● **Set problem 1**: In the blog post about nature's indifference, which city did the writer and his wife move to in 1997?

● **Document text**:

Note: Here's a post from Mike Henry's personal blog, which relates not only to current local events, but also to a very common idea in modern literature--the notion that nature, the cosmos, etc. doesn't really care all that much about us. A big idea that makes for some very good literature indeed.
Here's a great, concise example, from Stephen Crane (thanks to Laura Pritchett):
A MAN SAID TO THE UNIVERSE
A man said to the universe:
“Sir, I exist!"
“However,” replied the universe,
“The fact has not created in me
“A sense of obligation.”
The rains have come and gone, and now all that’s left is the aftermath. What have we lost? In many ways, after this summer of 2013, we will never be the same. From wildfires to floods, nothing gold can stay, as Frost said so well.
When my wife and I first moved to Denver, in 1997, we had no idea how that Mother Nature had such power, such fury. Growing up in Buffalo, I’d survived lots and lots of snow, but there’s something eerie about the power of nature in the summer. But there’s also something impressive about the frontier spirit here in Colorado, how people wait out the storm, and then they get back to work. There’s no quit out here.
Our first August here, a tremendous storm overtook downtown Denver, and from our second-floor downtown loft, we watched as Arapahoe Street turned from roadway into swirling, rushing river, filled with hail and junk. We thought the city would be decimated. We thought it was the end times. We were supposed to teach a writing workshop that night, and decided that he had to cancel. We called all the students to let them know. However, one guy, a crusty local, laughed at us, saying, it’ll be sunny and the roads’ll be clear in a couple hours. Ah, you easterners, he chuckled.
He was right. The banks of hail melted. The water disappeared. The sun blazed in a blue sky. By 5:30 PM, it was as if nothing had happened.
The rain of this past week might be gone soon, but the destruction will be with us for a long, long time. And I hope that everyone is safe, and that they recover quickly and with little grief. I also hope that my favorite biking trails—and the roads to get there—are still reasonably intact. Though I’m fairly certain that the trails I knew will never be the same. I guess that’s one of the uncanny things about biking for many years—the trials you know so well are dynamic, everchanging. Some sections get easier, some get more difficult. (Cue the riding-as-metaphor-for-life music….)

[Item coordinate data]
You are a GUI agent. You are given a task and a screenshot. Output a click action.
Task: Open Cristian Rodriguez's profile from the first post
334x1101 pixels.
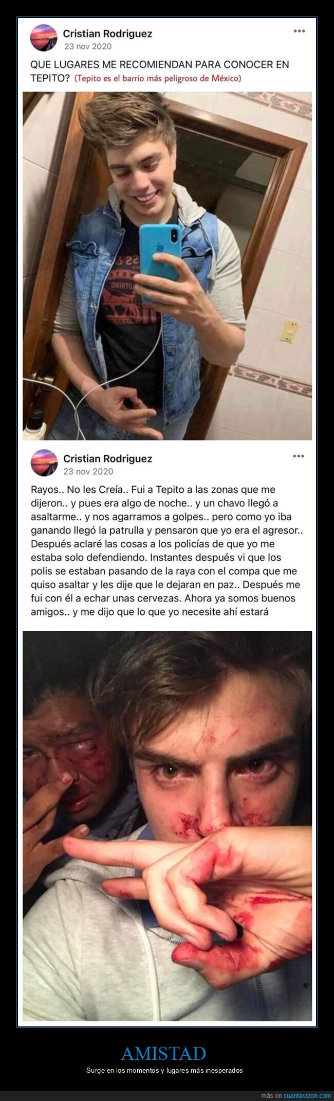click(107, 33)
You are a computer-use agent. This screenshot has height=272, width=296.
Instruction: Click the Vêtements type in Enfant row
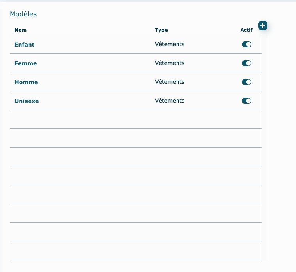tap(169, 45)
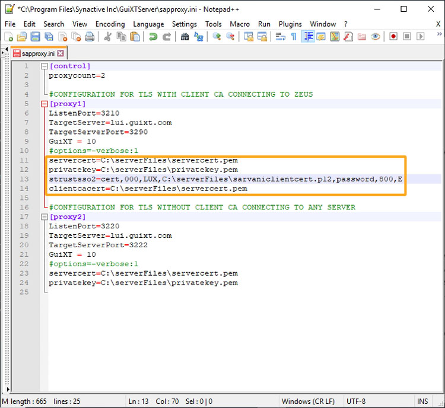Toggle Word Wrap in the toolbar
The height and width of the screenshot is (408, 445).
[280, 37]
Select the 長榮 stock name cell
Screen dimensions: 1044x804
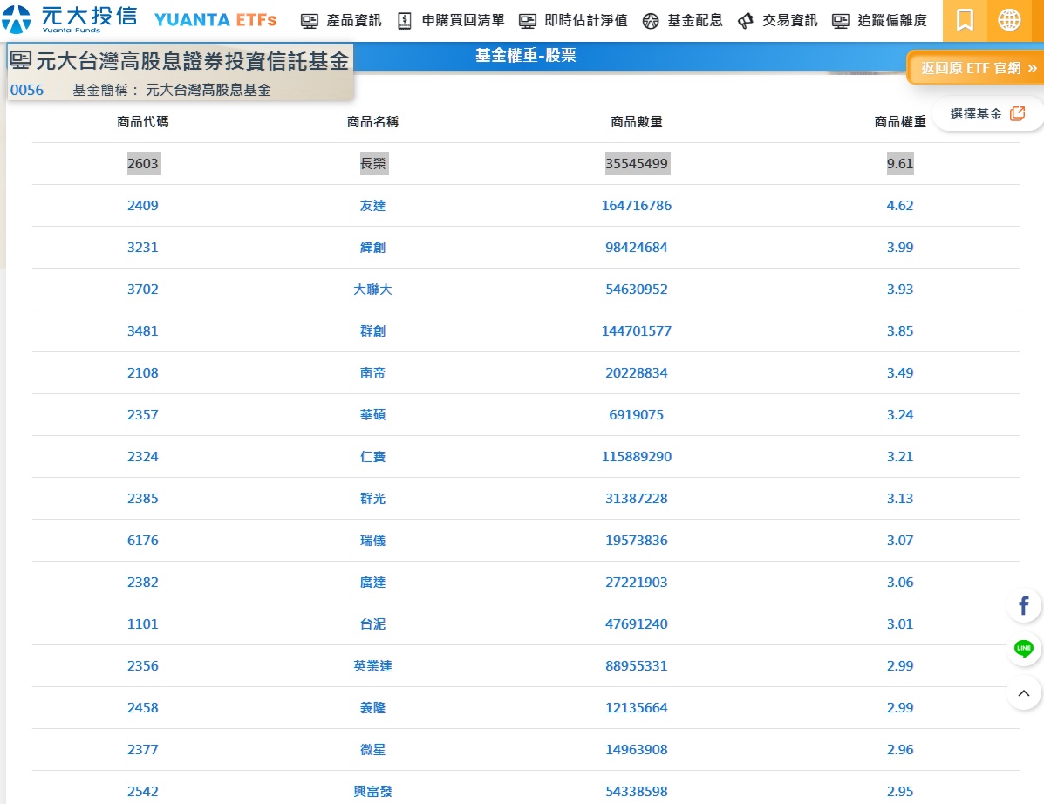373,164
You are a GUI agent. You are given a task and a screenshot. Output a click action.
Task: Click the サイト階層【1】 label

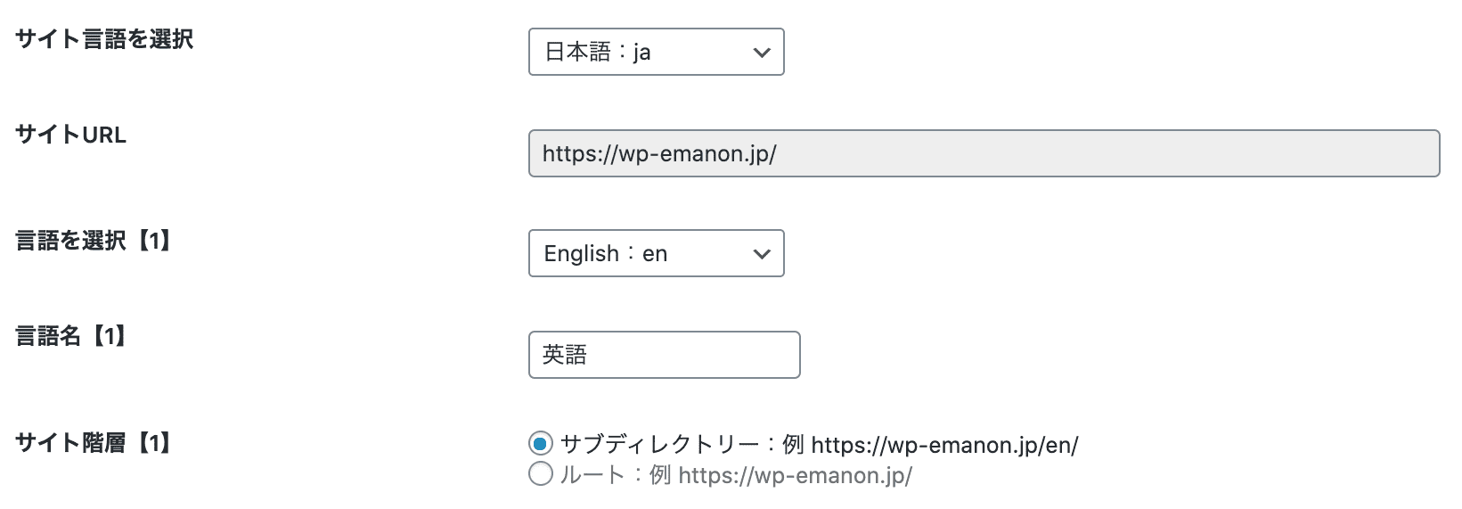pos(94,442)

● **Set problem 2**: Arrange the records from the line with "Select the 長榮 stock name cell" up to and including the last line of the records as a two-column CSV with the columns request and answer. Leave out the pictures.

● **Exercise output 1**: Denver

● **Exercise output 2**:
request,answer
"Select the 長榮 stock name cell Screen dimensions: 1044x804","373,164"
"You are a GUI agent. You are given a task and a screenshot. Output a click action. Task: Click the サイト階層【1】 label","pos(94,442)"